Tag für den Kampf für Menschenrechte vor chemischer Gefahr (Tag der chemischen Sicherheit) (28/04)

Jedes Jahr am 28. April feiert Russland den Tag des Kampfes für Menschenrechte durch chemische Gefahren oder den Tag der Chemikaliensicherheit. Der Grund für die Einrichtung dieses Tages waren leider die tragischen Ereignisse, die sich 1974 in der Chemiewaffenfabrik in Nowotscheboksarsk (Tschuwaschien) ereignet haben.

Dann, am 28. April 1974, als eine neue Charge Waffen hergestellt wurde, brach ein Feuer aus - eine unvollendete Werkstatt mit „Fertigprodukten“ geriet im Werk in Brand. Viele mit gefährlichem und giftigem V-Gas gefüllte Fliegerbomben brannten ab, und mehrere Tonnen giftiger Substanzen gelangten in die Umwelt. Nur durch einen glücklichen Zufall und dank der Bemühungen der Arbeiter nahm diese von Menschen verursachte Katastrophe kein noch größeres Ausmaß an – der Unfall brach nicht über die Stadt hinaus.

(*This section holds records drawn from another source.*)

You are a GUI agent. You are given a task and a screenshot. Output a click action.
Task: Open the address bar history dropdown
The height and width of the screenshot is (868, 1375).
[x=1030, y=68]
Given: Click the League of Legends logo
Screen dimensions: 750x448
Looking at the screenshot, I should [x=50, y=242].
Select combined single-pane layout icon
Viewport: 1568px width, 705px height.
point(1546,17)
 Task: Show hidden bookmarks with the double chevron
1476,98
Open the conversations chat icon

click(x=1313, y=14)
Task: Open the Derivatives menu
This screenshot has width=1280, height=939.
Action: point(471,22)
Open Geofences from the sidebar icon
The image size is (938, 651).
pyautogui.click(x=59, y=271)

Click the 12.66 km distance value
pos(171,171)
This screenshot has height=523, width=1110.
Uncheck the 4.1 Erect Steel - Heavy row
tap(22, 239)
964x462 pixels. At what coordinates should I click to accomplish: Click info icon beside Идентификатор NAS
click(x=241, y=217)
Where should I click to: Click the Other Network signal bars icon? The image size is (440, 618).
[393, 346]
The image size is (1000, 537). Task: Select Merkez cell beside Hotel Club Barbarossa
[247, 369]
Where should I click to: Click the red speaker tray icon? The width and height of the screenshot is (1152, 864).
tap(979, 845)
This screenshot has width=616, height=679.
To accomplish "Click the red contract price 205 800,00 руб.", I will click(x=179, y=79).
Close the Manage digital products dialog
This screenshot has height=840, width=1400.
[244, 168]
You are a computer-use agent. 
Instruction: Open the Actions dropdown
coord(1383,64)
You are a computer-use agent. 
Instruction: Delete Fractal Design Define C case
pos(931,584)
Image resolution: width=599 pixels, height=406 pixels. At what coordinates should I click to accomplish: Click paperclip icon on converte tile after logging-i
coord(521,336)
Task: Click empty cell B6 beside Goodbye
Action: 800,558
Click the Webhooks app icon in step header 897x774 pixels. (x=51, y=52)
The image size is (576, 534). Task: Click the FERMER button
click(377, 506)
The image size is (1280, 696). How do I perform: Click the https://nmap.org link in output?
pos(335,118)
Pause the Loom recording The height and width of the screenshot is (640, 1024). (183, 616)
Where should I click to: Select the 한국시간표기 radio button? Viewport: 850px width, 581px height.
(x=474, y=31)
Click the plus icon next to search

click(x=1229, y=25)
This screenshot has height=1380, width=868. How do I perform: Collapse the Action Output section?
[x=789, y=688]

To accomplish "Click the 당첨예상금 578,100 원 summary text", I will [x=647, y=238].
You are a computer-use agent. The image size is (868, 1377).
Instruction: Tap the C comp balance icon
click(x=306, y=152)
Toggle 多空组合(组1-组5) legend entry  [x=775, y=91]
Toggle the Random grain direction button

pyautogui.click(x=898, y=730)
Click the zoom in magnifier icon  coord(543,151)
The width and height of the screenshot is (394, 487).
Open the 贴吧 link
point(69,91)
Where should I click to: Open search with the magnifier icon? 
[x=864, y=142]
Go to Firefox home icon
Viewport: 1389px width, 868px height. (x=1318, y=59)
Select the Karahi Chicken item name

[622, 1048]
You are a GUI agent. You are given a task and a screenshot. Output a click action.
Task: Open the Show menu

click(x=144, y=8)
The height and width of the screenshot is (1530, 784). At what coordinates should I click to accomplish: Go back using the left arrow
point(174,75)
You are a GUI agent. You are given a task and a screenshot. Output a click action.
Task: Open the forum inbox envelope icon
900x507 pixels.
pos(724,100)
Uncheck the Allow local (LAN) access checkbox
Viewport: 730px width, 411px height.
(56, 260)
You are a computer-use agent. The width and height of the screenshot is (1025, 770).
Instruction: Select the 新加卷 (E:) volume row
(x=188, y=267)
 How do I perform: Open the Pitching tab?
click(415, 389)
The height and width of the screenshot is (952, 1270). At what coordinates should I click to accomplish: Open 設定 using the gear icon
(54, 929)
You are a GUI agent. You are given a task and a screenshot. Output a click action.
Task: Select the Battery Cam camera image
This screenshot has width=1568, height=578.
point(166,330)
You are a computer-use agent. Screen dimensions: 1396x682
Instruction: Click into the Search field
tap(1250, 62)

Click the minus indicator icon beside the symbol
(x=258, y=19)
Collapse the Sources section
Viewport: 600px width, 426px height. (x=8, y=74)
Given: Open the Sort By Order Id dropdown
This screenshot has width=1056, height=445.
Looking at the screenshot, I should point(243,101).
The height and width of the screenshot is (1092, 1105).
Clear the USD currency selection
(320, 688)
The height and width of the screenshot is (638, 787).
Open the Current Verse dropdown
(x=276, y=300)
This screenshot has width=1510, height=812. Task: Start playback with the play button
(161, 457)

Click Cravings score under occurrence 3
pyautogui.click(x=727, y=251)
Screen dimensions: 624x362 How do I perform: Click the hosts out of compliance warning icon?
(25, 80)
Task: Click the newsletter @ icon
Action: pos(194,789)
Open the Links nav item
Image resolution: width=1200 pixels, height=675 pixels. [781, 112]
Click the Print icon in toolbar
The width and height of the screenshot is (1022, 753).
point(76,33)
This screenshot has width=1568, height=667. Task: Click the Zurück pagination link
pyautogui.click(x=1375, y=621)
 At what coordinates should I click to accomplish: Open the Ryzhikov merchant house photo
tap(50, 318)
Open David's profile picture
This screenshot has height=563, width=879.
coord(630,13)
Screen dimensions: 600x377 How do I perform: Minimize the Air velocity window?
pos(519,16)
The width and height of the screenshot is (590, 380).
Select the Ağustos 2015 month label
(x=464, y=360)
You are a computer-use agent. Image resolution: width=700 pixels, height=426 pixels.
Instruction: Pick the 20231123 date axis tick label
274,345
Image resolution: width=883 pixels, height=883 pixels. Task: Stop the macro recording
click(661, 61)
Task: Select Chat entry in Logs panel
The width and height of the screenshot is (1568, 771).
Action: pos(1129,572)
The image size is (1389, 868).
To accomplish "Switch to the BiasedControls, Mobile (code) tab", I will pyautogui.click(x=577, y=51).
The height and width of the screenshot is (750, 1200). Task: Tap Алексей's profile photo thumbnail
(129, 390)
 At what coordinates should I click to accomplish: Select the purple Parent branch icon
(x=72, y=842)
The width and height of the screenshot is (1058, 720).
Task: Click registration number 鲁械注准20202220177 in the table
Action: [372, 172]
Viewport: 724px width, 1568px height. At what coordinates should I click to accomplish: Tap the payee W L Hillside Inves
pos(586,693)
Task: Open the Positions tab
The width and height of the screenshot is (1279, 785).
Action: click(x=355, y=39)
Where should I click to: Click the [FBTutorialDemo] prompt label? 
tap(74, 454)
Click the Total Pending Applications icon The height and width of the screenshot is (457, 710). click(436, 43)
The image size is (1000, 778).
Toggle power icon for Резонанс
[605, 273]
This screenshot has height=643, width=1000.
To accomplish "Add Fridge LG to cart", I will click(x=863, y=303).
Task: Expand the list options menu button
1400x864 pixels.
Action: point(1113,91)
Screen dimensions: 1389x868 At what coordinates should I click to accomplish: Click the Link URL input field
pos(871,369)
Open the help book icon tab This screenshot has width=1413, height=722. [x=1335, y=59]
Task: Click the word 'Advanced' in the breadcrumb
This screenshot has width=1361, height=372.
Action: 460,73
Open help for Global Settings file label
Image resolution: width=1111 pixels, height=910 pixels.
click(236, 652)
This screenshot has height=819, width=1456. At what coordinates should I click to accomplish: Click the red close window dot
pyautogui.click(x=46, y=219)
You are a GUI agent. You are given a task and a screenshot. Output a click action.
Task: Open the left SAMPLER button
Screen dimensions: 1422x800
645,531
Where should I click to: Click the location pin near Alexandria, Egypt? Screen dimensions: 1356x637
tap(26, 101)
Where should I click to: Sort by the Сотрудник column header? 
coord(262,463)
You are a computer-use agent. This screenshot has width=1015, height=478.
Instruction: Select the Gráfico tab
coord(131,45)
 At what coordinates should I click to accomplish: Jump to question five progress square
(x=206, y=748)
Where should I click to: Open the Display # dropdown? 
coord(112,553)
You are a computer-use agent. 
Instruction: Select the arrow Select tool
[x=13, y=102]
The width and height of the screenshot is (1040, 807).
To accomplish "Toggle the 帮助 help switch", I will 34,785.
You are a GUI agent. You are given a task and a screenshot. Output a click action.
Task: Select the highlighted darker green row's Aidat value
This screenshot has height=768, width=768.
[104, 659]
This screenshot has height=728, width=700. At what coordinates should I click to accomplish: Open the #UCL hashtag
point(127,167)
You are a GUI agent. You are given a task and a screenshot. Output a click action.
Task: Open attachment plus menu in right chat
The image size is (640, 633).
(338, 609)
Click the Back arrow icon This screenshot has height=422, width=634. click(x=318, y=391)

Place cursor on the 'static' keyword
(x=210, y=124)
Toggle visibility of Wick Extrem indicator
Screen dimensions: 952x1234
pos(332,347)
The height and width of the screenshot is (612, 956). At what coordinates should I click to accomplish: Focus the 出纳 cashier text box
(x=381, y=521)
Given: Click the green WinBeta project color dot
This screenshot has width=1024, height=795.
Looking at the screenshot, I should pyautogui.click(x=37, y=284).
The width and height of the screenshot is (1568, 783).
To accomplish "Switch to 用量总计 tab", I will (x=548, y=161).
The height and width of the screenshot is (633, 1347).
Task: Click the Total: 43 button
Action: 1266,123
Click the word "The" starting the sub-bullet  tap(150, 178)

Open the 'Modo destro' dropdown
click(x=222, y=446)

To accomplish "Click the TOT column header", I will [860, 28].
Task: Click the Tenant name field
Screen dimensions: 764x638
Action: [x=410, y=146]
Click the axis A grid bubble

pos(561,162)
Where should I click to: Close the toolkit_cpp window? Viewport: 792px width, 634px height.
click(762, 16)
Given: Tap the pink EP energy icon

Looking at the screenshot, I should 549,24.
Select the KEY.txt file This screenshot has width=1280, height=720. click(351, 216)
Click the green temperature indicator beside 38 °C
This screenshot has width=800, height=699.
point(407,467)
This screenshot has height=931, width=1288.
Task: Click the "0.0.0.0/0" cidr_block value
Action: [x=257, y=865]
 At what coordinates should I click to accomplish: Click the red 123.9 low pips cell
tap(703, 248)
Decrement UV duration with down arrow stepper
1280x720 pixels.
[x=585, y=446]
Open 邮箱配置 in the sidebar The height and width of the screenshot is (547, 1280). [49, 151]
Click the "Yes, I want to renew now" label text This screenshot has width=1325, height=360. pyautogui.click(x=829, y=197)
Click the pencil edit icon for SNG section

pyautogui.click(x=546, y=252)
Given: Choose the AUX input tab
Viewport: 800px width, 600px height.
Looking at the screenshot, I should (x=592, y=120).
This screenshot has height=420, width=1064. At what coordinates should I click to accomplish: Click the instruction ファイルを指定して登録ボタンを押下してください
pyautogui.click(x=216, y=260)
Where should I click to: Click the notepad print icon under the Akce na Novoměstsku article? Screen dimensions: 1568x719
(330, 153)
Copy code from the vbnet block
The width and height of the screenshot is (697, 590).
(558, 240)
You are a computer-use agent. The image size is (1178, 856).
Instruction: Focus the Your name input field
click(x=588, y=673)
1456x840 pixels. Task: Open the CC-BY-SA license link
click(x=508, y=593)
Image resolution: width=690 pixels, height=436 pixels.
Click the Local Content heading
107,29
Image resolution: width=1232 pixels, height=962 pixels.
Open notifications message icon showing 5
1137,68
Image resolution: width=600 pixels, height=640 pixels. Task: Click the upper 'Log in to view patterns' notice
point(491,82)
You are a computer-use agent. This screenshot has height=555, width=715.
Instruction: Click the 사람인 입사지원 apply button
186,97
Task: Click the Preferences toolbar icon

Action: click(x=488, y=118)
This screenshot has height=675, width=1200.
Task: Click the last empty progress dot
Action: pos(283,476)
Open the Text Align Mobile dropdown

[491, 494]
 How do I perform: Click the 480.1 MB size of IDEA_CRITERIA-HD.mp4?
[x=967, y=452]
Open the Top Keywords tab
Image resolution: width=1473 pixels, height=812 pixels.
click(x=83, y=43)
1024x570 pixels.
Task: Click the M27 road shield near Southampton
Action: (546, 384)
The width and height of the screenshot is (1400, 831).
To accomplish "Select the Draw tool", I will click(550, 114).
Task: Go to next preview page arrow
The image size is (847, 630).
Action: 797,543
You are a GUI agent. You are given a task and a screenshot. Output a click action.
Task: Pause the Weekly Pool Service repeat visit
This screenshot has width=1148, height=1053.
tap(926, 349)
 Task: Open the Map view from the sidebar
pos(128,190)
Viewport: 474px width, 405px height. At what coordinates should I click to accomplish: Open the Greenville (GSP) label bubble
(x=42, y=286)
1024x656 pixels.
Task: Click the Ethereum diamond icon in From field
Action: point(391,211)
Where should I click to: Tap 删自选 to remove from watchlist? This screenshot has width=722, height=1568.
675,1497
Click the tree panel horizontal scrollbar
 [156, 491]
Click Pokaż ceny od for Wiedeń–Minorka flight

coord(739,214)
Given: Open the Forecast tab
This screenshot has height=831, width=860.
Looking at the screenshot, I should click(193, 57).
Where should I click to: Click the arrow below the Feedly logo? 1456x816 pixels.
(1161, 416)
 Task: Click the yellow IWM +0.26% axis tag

Obwohl die Folgen dieses Unfalls nach Ansicht von Experten mit den Folgen der Tschernobyl-Katastrophe vergleichbar sind.

Aber Informationen über den Unfall und seine Folgen sowie über viele ähnliche Unfälle dieser Zeit in Chemiefabriken in der UdSSR (in Nowomoskowsk, Tschapajewsk, Stalingrad, Dserschinsk) wurden der Bevölkerung verborgen und wurden erst in den 1990er Jahren verfügbar die Initiative von Umweltschützern und Umweltverbänden. Aber bis heute sind die Folgen dieses Unfalls nicht objektiv wissenschaftlich bewertet worden.